**Work item:** Could you continue the biography of space-industry leader Rick, picking up after its last sentence?

Both a rebel and a respected leader, Rick is listed as one of the top 100 influential people in the space field. Called one of the world’s top space “visionaries,” Rick helped coin the term "NewSpace" and worked to create the new commercial space industry highlighted by Elon Musk and Jeff Bezos.

 

A leading writer, speaker, and six-time Congressional witness, Rick helped start the first mission to find water on the Moon, signed the first ever commercial data purchase agreement with NASA, helped start NASA’s Lunar Exploration Analysis Group, led the commercial takeover of the Russian Mir space station, signed the first private astronaut to fly to the space station, co-founded the Space Frontier Foundation, and was a founding board member of the X-Prize.

**Records shown:**
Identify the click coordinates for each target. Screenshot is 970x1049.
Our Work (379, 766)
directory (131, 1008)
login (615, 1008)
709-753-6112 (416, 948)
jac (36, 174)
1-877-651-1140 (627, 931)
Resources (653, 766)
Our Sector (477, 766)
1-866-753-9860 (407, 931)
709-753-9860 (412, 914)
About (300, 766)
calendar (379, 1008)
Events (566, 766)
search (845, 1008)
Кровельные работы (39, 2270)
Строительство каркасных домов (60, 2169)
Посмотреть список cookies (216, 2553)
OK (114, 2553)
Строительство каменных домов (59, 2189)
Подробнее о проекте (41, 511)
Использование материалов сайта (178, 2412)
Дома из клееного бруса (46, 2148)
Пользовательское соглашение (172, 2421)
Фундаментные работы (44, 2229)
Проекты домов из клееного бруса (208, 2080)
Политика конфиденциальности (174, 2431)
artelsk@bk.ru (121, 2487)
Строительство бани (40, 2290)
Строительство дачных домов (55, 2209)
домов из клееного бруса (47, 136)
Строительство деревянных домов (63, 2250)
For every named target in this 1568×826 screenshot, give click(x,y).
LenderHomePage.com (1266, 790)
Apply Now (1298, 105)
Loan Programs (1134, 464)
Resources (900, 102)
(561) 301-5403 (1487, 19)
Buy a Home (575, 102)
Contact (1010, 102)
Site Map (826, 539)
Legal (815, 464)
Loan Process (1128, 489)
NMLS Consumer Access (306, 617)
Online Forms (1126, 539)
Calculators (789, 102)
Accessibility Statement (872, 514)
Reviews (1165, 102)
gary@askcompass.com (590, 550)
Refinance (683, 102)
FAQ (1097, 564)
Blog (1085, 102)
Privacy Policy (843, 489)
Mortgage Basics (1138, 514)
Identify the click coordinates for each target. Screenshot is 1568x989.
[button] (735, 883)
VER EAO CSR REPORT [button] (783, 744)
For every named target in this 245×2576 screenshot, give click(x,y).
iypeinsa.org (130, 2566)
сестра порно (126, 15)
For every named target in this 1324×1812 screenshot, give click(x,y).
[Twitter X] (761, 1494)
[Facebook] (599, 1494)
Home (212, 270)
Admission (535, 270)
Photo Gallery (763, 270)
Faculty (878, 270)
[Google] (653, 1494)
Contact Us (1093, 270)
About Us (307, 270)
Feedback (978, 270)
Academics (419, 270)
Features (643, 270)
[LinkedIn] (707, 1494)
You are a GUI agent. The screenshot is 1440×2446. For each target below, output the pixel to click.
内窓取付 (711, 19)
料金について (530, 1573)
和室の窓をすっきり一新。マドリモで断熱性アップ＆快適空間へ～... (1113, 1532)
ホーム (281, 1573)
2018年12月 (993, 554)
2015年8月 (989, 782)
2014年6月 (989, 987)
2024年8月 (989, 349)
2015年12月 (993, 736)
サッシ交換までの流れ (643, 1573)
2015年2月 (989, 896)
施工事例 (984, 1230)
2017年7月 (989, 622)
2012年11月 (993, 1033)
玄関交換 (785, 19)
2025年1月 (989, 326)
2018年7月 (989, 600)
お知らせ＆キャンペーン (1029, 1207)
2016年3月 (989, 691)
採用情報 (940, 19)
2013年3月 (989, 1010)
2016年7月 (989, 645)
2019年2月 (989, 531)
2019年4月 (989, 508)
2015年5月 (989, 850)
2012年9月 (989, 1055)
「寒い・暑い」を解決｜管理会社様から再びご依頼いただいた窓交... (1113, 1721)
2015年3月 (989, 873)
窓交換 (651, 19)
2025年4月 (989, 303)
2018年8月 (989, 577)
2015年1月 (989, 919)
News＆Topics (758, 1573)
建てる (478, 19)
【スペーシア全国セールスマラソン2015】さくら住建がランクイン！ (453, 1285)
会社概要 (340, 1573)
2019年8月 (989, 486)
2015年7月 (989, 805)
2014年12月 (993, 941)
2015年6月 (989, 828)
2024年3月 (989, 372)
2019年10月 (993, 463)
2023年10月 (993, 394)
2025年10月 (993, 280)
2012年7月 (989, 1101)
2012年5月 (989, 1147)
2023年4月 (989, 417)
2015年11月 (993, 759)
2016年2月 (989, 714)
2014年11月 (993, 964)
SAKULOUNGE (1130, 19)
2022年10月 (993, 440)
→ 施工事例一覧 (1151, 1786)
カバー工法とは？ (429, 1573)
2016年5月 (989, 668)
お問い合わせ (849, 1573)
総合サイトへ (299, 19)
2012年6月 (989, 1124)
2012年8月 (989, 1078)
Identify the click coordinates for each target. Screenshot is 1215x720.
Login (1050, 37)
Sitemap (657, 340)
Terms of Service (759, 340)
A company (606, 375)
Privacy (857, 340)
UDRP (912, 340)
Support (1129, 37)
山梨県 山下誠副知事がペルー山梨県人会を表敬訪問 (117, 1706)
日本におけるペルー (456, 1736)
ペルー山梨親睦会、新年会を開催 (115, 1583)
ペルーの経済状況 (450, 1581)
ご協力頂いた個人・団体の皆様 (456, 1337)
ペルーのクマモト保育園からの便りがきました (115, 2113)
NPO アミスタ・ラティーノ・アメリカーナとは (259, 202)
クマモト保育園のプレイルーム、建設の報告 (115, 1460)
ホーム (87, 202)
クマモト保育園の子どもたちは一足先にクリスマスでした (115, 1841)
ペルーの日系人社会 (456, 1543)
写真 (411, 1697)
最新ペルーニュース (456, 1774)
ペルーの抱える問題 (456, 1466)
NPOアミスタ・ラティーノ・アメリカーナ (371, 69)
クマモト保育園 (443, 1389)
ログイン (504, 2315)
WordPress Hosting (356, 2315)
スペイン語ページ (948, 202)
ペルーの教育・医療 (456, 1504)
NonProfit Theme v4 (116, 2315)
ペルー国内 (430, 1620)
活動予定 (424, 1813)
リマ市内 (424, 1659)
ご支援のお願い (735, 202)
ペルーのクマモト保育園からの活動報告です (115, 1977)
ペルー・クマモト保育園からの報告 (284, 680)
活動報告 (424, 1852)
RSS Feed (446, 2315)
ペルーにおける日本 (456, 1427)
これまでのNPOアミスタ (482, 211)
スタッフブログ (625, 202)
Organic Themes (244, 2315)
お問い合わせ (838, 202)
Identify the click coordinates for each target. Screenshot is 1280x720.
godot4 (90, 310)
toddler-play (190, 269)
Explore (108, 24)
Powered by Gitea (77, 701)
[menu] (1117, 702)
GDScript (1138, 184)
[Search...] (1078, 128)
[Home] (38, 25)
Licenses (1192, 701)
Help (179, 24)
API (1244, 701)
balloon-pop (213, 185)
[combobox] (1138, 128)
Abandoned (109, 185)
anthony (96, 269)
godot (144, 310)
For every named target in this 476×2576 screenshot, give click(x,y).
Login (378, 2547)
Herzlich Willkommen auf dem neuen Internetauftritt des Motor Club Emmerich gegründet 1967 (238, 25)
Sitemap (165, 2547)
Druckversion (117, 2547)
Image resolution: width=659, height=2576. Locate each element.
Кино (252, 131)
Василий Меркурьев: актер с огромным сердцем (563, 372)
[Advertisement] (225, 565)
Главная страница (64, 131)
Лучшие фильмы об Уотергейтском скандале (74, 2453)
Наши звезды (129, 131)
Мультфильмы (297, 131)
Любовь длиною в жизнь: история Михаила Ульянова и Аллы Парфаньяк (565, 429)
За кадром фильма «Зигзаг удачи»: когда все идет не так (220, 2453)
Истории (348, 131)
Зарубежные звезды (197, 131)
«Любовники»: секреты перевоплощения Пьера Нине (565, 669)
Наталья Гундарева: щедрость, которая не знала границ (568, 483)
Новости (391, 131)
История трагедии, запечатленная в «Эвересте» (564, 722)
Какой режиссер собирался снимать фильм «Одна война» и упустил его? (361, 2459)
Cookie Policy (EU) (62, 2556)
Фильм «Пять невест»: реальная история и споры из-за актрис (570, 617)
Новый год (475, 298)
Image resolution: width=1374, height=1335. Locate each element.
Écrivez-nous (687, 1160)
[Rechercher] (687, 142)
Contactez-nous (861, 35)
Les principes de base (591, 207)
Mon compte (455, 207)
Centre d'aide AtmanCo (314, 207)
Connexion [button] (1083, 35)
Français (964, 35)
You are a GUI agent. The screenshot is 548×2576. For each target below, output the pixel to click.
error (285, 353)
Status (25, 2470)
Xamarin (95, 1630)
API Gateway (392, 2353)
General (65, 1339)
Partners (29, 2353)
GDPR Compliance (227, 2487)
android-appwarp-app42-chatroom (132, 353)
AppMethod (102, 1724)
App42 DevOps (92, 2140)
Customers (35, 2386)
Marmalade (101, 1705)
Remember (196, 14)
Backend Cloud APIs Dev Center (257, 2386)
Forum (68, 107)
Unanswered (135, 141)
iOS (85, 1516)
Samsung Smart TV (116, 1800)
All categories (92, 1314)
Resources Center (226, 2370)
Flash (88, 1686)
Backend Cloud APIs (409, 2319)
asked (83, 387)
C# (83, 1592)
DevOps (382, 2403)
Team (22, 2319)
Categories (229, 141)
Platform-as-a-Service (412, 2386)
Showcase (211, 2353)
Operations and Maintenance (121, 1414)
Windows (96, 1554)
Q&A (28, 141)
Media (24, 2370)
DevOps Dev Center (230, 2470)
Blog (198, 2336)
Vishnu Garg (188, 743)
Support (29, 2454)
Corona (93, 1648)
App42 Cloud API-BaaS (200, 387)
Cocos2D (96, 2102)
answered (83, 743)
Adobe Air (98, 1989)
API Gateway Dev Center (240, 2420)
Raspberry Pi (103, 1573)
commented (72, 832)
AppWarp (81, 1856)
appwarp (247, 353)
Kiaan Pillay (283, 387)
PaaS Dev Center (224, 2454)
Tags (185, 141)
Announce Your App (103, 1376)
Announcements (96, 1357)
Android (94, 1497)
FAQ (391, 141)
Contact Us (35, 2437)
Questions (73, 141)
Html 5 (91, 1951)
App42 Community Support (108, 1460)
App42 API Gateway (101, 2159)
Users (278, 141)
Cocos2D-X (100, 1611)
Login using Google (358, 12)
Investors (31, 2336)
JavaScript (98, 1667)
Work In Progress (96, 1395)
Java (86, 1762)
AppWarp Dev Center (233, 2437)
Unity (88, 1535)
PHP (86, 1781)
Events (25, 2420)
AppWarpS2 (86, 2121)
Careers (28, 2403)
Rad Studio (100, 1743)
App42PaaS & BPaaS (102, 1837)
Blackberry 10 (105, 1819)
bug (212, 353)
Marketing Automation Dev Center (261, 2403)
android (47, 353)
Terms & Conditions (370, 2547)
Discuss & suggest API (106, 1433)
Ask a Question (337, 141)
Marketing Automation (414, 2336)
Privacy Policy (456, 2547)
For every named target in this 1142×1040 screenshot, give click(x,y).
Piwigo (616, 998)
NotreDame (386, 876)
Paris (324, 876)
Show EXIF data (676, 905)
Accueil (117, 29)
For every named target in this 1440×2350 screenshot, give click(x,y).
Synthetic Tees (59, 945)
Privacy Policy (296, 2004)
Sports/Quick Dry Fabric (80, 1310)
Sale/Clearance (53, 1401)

**Output:**
As a result of his world-changing work, in 2015 he won the World Technology Award along with Craig Venter of the Human Genome project. He founded the SpaceFund venture capital company with 19 space companies in its portfolio and is a member of the US Space Force Doctrine Advisory Group.

 

Rick's The Space Revolution "radiopod" is featured on IHeart Radio Network's iRoc Space Radio and is available on most major podcast sites. He hosts the New Worlds Conference and the Space Cowboy Ball in Austin, Texas, and his non-profit EarthLight Foundation is creating an inclusive new movement to use space to protect the Earth and expand life into the cosmos.